Si alguna expresión estética concita asombro y sospechas en casi todo el planeta, disquisiciones, extrañeza, imitación, especialmente en el campo del arte, ésa es la abstracción. Lo que comenzó hace cien años en los exquisitos, fríos y complicados ambientes culturales del imperio ruso, dividió al mundo de la visualidad en dos bandos que hoy coexisten sin complicaciones ideológicas una vez superado el susto inicial que escasos expertos advirtieron entonces: la figuración y la no figuración.
Pocas expresiones crearon tan descomunal cisma en la historia del arte cuando se creía que todo, o casi todo, era pura representación, pintar “cosas” y jamás emociones, sentimientos, ideas, conceptos. Vista ahora desde una óptica acorde con los tiempos de revelaciones y redescubrimientos que vivimos, la abstracción es una suerte de protohistoria del arte conceptual, ese otro importante movimiento que también transformó, bajo otros muy singulares presupuestos teóricos, el devenir del arte contemporáneo. Pero así como el arte conceptual encuentra hoy claros asideros intelectuales e intérpretes con cierta facilidad, la abstracción, sin embargo, permanece ubicada en una región nebulosa, densa, donde asoman indiscriminadamente la poesía, el inconsciente, el espíritu, las matemáticas, la física, con su carga de mitos y leyendas, con sus esencias y apariencias entremezcladas, y a las que no es fácil acceder sino ataviado de poderosos conocimientos y agudas intuiciones.

### QUÉ HACER
• 1. Transcribe sin cambios el fragmento del texto sobre la abstracción que empieza con "Si alguna expresión" y sigue hasta "la no figuración.".
• 2. Según el texto sobre la abstracción, ¿en qué ambientes comenzó la abstracción hace cien años?

### EXTRACTO DE DATOS

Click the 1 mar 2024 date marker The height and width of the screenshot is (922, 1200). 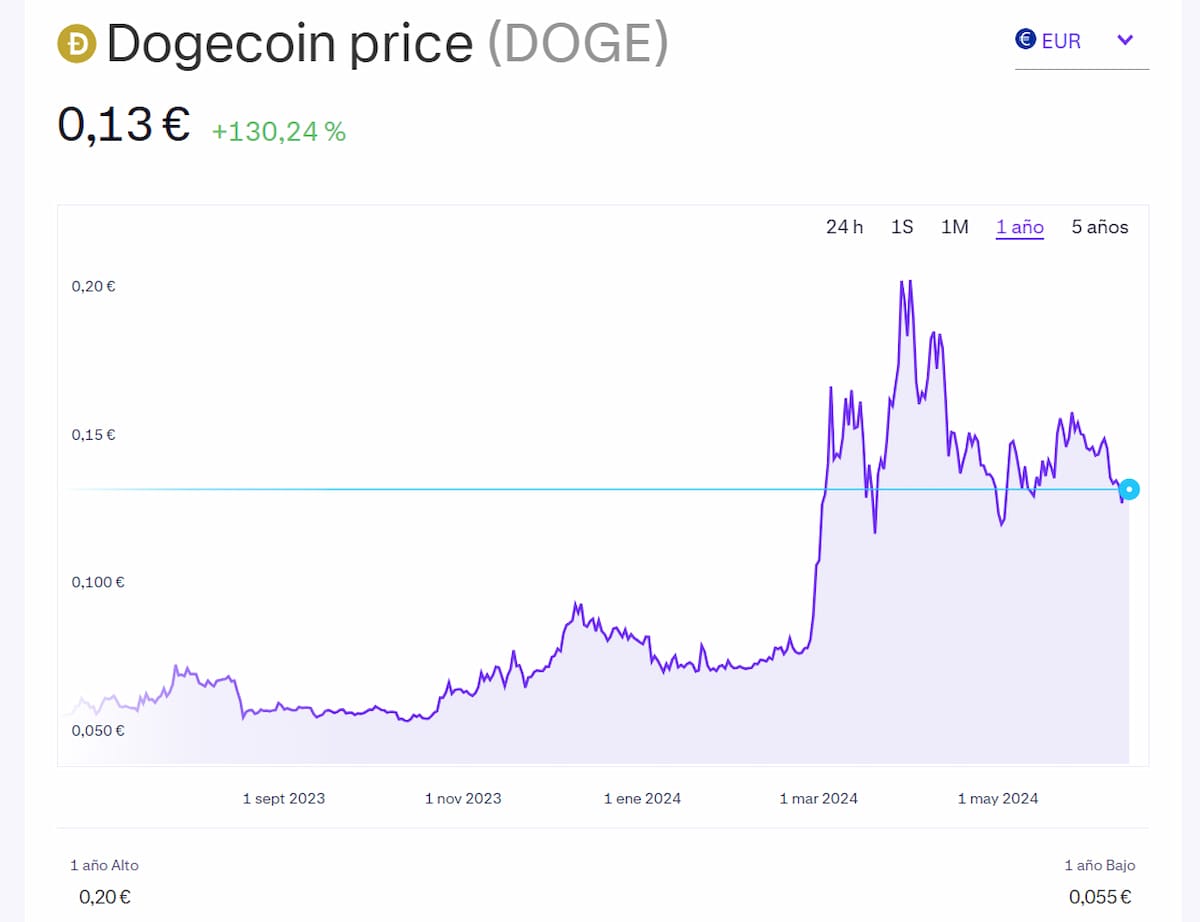point(819,798)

### RESULTADOS
• 1.
Si alguna expresión estética concita asombro y sospechas en casi todo el planeta, disquisiciones, extrañeza, imitación, especialmente en el campo del arte, ésa es la abstracción. Lo que comenzó hace cien años en los exquisitos, fríos y complicados ambientes culturales del imperio ruso, dividió al mundo de la visualidad en dos bandos que hoy coexisten sin complicaciones ideológicas una vez superado el susto inicial que escasos expertos advirtieron entonces: la figuración y la no figuración.

• 2. En los exquisitos, fríos y complicados ambientes culturales del imperio ruso.